→ **PAGE TEXT**
Affinity Mapping is typically done in the following 90 minute rounds:

  1. Assumption round one (Needs) – Each person spends 5-20 minutes jotting down a goal, activity, need, or problem for any user. This is to be exclusive of any attributes of the user, rather it’s about what the user is trying to accomplish.

    An example assumption could be “User needing to make a confident decision on which LSAT prep course to enroll in.”

    Once everyone has comfortably collected their ideas you go around the room and each person introduces one of their post-its. The entire team weighs in on how valid they believe the assumption to be. Those that are valid are placed on the board. Those that are not are discarded. You continue until all post-its are on the boards or in the trash. Throughout the process groups start to emerge as assumptions begin to fit together. You can give the groups names if you’d like, but at this point it’s not that important as names can be given later in the analysis phase.

→ **SUPPLIED ENTRIES**

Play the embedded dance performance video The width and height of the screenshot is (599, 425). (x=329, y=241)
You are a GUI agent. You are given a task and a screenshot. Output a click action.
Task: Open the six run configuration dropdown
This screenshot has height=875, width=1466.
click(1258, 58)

→ **STATED GOAL 1**
Update the affinity mapping text from "1. Assumption round" to "trying to accomplish.", putting "writing down" in place of "jotting down".
→ **STATED GOAL 2**
In the affinity mapping text, what happens to the post-its whose assumptions the team judges not valid?
→ **STATED GOAL 3**
Continue the affinity mapping text from where it stops.

→ **RESPONSE 1**
1. Assumption round one (Needs) – Each person spends 5-20 minutes writing down a goal, activity, need, or problem for any user. This is to be exclusive of any attributes of the user, rather it’s about what the user is trying to accomplish.

→ **RESPONSE 2**
They are discarded.

→ **RESPONSE 3**
  2. Assumption Round Two (Attributes) – Each person again spends 5-20 minutes jotting down information about the target audience, but this time they present attributes of the user groupings from the first round. Again, you’ll go around the room and everyone will share and discuss their assumptions. The ones that the group agrees are valid will then get added to the wall.

    To continue the example from above an assumption could be “College graduate 25-34 who is unhappy with their career.” Starting with the needs in the first round helps to really zero on the demographics and psychographics of the people in this round. If you go the other way around the parameters of the people may be too broad.

  3. Factoid Round – The final round of the exercise involves everyone in the group spending 15-30 minutes finding data points to back up the groups of assumptions. This data can come from any number of other relevant sources including analytics, sales data, internal and external research. Again, the team discusses the data points and decides their validity and adds it them to the groups.

    An example fact could be “20% of all signups for our LSAT prep course graduated college 4-11 years ago and reported in their registration that they want to make more money.”

    The factoid round helps perfect the user story based on quantifiable realities instead of just assumptions. It also allows you to potentially dump segments if there’s no data to back them up.
    ProTip: Although it sounds like a daunting procedure that requires in-person interaction it can be done very effectively remote by using Mural.ly and Google+ Hangouts.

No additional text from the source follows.